Review: It’s All in the Family

Press Room contributor Bridget Lutherborrow reviews Saturday evening’s panel, It’s All in the Family, with Zoya Patel, Giselle Nguyen, Roz Bellamy, and Lachlan Brown. (Photo  by Bri Lee)

It can be difficult for any kind of writer to juggle the content of their work with the expectations of their nearest and dearest. Sometimes the person on the page – even if you’re not writing about yourself – is not the person you want certain people to see. But fiction writers have imagination to hide behind. It can be a lot more confronting when you’re straight up writing about your family, which is what this panel’s all about.   

Zoya Patel completely nails her hosting role. The other panellists are fantastic too, but it’s her focus and tenacity as a moderator that helps them shine. The conversation is so incredibly even, not just in terms of speaking time, but in terms of perspective and contribution – every single one of them has something unique and interesting to add to the discussion. It helps that the panel is diverse, with families from a range of backgrounds. A lot of discussion centres around race, cultural differences between parents and children. Diversity improves this panel so visibly, without explicitly being its focus.

The panel face varying degrees of acceptance from their families. Zoya Patel has suffered some estrangement from her family, and although they speak to her now, they’re very much unsupportive of her writing. In Indian culture, she says, people don’t share their difficulties and short-fallings. On the flip side poet Lachlan Brown – who is currently writing about his grandmother’s hoarding – shares how his mother enjoys his writing, finding it therapeutic. He admits that it’s difficult to write about his family and be respectful of each individual, because everyone is seeing everyone else in different ways, everyone is hanging shit on everyone else in different ways – the goal is just to represent that complexity.  

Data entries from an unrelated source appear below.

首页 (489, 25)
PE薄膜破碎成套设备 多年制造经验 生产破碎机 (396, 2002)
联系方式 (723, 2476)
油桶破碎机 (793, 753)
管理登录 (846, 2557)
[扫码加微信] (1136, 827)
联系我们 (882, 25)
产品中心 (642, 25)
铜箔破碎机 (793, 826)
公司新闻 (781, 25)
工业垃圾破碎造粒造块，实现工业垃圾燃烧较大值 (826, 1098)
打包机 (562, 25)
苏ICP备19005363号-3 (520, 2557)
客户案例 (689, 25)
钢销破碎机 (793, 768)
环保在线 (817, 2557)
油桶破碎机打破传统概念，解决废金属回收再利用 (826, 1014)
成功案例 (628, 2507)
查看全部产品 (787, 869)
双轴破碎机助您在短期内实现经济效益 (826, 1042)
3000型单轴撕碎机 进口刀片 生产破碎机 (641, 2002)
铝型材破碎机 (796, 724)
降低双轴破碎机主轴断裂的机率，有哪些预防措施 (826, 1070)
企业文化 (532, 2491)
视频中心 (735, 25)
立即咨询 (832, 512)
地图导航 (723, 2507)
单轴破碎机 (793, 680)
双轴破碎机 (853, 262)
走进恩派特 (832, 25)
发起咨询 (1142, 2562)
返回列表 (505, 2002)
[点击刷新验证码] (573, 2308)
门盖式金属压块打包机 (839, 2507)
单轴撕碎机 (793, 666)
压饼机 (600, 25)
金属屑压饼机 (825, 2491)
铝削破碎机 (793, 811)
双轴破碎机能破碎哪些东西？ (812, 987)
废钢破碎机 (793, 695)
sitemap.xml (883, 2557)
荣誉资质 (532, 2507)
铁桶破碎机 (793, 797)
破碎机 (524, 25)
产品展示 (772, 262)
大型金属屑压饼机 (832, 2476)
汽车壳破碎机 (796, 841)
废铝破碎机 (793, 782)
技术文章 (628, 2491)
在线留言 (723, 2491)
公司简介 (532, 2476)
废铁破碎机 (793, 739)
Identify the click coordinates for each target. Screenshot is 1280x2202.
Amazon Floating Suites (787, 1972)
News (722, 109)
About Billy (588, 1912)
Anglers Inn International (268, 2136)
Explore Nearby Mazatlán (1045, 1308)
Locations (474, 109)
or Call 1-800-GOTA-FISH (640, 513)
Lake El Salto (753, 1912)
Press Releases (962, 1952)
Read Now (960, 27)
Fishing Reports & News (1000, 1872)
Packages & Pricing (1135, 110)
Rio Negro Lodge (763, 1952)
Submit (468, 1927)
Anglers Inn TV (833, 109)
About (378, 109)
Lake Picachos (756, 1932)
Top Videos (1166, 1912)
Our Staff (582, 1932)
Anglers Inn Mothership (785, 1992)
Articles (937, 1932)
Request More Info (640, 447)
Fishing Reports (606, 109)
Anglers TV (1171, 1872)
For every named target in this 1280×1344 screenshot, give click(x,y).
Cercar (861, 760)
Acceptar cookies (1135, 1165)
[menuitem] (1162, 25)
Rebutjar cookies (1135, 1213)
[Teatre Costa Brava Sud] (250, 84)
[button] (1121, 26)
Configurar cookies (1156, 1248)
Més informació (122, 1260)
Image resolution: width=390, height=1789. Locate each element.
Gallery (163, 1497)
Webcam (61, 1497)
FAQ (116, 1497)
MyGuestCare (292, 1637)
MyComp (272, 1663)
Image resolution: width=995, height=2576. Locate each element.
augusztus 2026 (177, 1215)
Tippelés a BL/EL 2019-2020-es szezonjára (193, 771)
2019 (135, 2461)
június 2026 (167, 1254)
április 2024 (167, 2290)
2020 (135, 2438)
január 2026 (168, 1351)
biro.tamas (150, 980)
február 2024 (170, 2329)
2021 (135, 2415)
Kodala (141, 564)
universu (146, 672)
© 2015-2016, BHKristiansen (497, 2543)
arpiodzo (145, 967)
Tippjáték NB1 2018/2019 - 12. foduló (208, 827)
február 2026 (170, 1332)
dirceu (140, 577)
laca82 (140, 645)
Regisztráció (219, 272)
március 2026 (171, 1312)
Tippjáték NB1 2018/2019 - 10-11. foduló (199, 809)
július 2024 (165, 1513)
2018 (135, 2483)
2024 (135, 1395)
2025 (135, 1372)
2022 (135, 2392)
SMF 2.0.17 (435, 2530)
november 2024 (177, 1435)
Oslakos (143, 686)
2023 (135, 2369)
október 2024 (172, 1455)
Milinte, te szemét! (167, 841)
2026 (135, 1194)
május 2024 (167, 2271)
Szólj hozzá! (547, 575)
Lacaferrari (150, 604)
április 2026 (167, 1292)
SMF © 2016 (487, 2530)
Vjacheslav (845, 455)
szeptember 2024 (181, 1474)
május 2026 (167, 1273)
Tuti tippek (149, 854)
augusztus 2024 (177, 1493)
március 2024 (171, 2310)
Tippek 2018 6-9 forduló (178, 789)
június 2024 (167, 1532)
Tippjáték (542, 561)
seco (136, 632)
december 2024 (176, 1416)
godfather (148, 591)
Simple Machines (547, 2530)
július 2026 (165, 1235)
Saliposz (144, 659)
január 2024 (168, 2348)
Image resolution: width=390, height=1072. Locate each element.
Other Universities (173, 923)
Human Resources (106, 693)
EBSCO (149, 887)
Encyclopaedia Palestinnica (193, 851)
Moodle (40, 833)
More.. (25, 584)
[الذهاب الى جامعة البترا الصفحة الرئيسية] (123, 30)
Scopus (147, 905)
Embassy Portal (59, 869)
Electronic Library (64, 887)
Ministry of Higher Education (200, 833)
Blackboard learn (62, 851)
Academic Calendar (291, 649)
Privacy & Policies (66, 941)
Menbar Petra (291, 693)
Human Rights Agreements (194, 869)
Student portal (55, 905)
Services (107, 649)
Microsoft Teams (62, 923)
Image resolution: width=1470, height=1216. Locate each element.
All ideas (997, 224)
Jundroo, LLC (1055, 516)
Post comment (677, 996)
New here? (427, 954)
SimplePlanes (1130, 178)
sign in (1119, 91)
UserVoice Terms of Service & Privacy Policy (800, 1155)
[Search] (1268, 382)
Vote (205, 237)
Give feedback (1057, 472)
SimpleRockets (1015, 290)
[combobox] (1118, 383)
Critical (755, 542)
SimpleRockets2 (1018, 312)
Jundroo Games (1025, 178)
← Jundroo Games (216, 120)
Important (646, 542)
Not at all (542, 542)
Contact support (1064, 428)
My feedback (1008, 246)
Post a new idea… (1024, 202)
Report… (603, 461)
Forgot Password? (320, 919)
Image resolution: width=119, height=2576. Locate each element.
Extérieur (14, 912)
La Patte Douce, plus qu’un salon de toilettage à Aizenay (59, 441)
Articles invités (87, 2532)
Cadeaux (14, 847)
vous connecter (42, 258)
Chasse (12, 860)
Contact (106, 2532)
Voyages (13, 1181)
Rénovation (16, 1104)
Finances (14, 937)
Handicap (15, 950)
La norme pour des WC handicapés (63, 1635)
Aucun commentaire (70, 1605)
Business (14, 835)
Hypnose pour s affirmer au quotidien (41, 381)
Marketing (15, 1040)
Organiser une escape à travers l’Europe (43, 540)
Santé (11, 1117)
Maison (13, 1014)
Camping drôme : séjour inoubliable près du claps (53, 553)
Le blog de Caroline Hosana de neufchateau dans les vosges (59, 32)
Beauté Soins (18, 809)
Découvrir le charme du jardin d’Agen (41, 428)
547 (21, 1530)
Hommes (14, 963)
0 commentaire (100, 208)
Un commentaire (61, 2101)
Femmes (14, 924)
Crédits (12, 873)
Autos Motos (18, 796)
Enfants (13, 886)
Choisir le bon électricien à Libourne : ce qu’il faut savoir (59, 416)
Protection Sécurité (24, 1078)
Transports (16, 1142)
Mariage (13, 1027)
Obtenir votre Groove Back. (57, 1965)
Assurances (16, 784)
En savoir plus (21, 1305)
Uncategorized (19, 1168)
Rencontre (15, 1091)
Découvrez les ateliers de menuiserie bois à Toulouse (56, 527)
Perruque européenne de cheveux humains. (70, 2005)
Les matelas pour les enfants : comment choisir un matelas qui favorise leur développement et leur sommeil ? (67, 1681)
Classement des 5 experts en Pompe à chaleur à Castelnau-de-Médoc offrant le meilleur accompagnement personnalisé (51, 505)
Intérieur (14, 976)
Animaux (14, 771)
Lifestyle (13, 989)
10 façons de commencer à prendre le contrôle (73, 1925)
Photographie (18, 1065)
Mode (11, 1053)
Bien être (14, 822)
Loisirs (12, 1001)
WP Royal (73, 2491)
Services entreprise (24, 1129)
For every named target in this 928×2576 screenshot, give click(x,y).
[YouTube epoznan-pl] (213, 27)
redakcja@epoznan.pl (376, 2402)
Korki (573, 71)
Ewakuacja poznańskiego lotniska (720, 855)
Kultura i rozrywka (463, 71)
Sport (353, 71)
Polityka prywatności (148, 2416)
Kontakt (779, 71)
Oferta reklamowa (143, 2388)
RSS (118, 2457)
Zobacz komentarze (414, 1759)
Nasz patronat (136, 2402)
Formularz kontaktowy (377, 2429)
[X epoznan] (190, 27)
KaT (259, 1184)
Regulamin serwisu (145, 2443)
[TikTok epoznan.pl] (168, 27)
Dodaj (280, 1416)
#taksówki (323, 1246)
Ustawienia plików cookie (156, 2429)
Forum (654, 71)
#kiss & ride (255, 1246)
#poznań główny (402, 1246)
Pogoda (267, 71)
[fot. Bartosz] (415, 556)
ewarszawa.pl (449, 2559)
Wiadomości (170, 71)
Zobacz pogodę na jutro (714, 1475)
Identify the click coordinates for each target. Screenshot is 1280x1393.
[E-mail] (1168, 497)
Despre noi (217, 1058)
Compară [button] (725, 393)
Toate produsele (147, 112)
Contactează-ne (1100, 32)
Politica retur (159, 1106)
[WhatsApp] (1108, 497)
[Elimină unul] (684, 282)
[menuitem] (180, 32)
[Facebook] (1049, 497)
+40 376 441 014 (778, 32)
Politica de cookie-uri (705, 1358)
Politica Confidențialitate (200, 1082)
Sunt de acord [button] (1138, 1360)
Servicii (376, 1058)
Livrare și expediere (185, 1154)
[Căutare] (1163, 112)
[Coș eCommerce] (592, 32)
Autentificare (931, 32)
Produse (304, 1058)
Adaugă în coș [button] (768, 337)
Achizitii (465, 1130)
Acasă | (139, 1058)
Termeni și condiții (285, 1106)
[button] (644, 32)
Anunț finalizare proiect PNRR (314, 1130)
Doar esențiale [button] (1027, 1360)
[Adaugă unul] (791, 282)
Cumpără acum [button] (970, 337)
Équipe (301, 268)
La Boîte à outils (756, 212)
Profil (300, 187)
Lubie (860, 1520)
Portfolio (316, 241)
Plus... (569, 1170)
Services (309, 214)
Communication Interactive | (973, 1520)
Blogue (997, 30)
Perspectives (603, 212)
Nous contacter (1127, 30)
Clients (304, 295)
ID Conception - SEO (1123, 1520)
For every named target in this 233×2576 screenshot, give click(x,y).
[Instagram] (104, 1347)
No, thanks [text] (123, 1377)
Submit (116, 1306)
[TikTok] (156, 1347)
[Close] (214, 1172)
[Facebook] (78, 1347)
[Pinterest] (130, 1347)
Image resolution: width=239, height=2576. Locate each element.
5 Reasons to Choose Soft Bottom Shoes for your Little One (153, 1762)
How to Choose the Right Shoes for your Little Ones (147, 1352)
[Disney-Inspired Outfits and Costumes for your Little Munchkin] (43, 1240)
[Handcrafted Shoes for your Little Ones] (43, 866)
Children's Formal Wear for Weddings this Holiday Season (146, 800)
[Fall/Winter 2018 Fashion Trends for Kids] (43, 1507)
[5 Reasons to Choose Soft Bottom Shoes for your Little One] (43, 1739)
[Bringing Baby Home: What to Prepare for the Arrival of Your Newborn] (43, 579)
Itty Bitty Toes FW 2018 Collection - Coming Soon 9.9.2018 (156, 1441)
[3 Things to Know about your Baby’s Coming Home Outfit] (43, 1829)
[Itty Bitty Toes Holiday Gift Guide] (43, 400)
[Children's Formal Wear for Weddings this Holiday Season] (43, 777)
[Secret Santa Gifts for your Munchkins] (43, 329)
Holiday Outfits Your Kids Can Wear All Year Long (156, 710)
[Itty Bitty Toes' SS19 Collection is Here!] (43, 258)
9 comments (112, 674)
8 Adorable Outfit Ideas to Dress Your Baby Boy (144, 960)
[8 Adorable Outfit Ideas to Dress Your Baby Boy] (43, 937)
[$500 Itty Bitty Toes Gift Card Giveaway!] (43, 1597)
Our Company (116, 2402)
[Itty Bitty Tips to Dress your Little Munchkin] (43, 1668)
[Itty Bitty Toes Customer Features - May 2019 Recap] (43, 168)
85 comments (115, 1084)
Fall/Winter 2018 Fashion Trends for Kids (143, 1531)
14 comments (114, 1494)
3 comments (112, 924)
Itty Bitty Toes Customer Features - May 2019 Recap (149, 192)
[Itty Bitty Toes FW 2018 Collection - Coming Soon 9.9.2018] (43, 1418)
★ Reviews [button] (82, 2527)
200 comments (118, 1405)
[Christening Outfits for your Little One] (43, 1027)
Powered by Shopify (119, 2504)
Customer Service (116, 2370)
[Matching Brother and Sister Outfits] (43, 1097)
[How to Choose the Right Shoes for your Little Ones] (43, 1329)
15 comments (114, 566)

When the panel are asked if all memoir comes back to family, Giselle Nguyen admits that, at least for her, it does. “I was raised the way I was raised, because they were raised the way they were raised,” she notes. And this is a defining part of how she moves through the world. Giselle says she writes about her family because sometimes she struggles to connect the difficult times her family faced when making a new life in Australian – which was before she came along, but still impacted her upbringing. Writing helps her connect to that.

Roz Bellamy found it beneficial to let some time pass before writing about the tough times with her family and her partner’s. Now that things have improved she can put something out into the world with more confidence that her relationships are strong enough to survive it. On the flip side, both Roz and Zoya agree, writing about family tension can be a huge block when things are good.

The panel discuss the ethics of telling stories about family members they might not want to have told. Someone from the audience asks if it’s the relationships the panellists want to preserve or if it’s a matter of respect – “Would it matter if they were dead?” Giselle notes that her father is a celebrity within his community and so any fallout goes further than her own relationships, while Zoya is very much about maintaining some semblance of peace. “These thing happened to me, so surely I have a right to tell them,” she says. Wrapping up, someone asks if it’s worth it. There’s so much trauma and fraughtness in writing about family, are there any positives? Lachlan’s answer is obvious – fidelity to his mother, representing her story in a way she was never able to, is so valuable. But Giselle sums it up best by turning attention to the reader. These fraught family narratives might help someone else through who is feeling alienated from their family or they might show society something relevant about acceptance. We need these stories, she says, even if they are hard to tell.